According to the Ohio Department of Natural Resources: The 102-mile long Grand River rises in Parkman Township (Geauga County) and initially flows eastwardly into neighboring Farmington Township (Trumbull County) before meandering northward toward Ashtabula County. In Austinburg Township (Ashtabula County) the river sharply turns west. Its westward stretch nearly parallels the Lake Erie shore for roughly 25 miles before making a northward turn in Painesville (Lake County). The lowermost 10 miles wind through Painesville, Fairport Harbor, (the village of) Grand River and Painesville Township. The river mouth is at Fairport Harbor. The Grand River Watershed drains 712 square miles (455,680 acres), including portions of Ashtabula, Geauga, Lake, Portage and Trumbull counties.

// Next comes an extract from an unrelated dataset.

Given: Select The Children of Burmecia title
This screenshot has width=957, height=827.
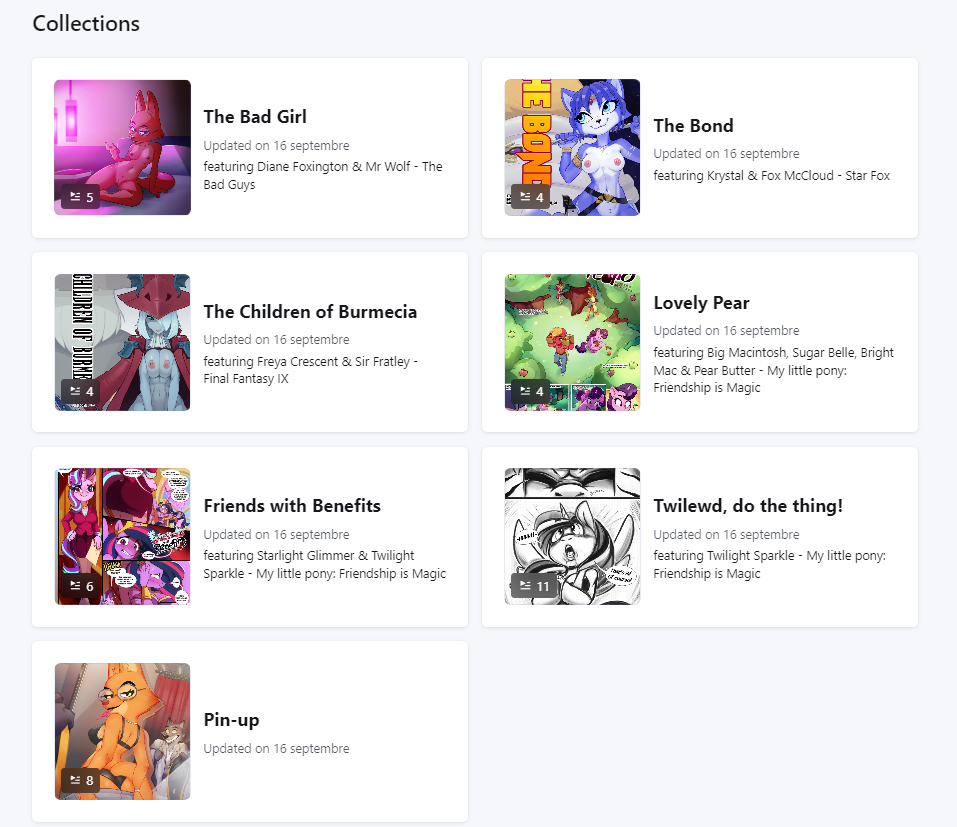Looking at the screenshot, I should 310,312.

Ohio’s first state nature preserve, Mentor Marsh, a designated National Natural Landmark, occupies the former Grand River channel between Mentor Lagoons in Mentor and River Mile 1 of the river’s existing course. The old mouth at Mentor Lagoons is located roughly 4.5 miles west of its current mouth at Fairport Harbor. Erosion from Lake Erie scoured a sufficient amount of land near present-day Headlands Beach State Park and caused a breach in the river, thus creating a new outlet. As a result, the redirected watercourse gradually transformed the abandoned river channel into marshland. Today, the 673-acre Mentor Marsh State Nature Preserve encompasses one of the largest remaining natural marsh areas along the Lake Erie shore.

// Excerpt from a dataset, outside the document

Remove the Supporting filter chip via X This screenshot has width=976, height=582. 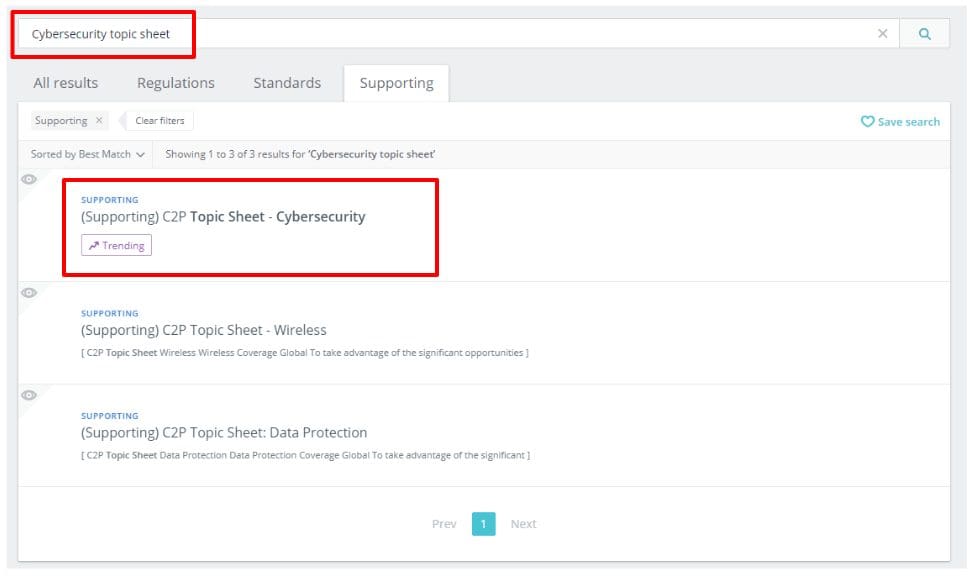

The Grand River was once known as the Sheauga River, which is a variation of the Native American word “Geauga” meaning “raccoon.” The river has also been referred to as the Chereage River and Chocago River.
Owing to an amenable microclimate, the Grand River Valley region is suitable for grape growing and wine production. The valley’s proximity to Lake Erie allows for the effective circulation of warmer air, which as a result reduces the threat of frost in the spring and extends the growing season. Additionally, the gently sloping topography of the valley efficiently prevents water from oversaturating the grapevines. The Grand River Valley is recognized as an American Viticultural Area by the U.S. Department of Treasury.
In Ashtabula County, three covered bridges span the Grand River, including the Harpersfield Bridge, the Mechanicsville Road Bridge and the Riverdale Road Bridge. The Mechanicsville Road Bridge, built in 1867, is the oldest covered bridge in the county.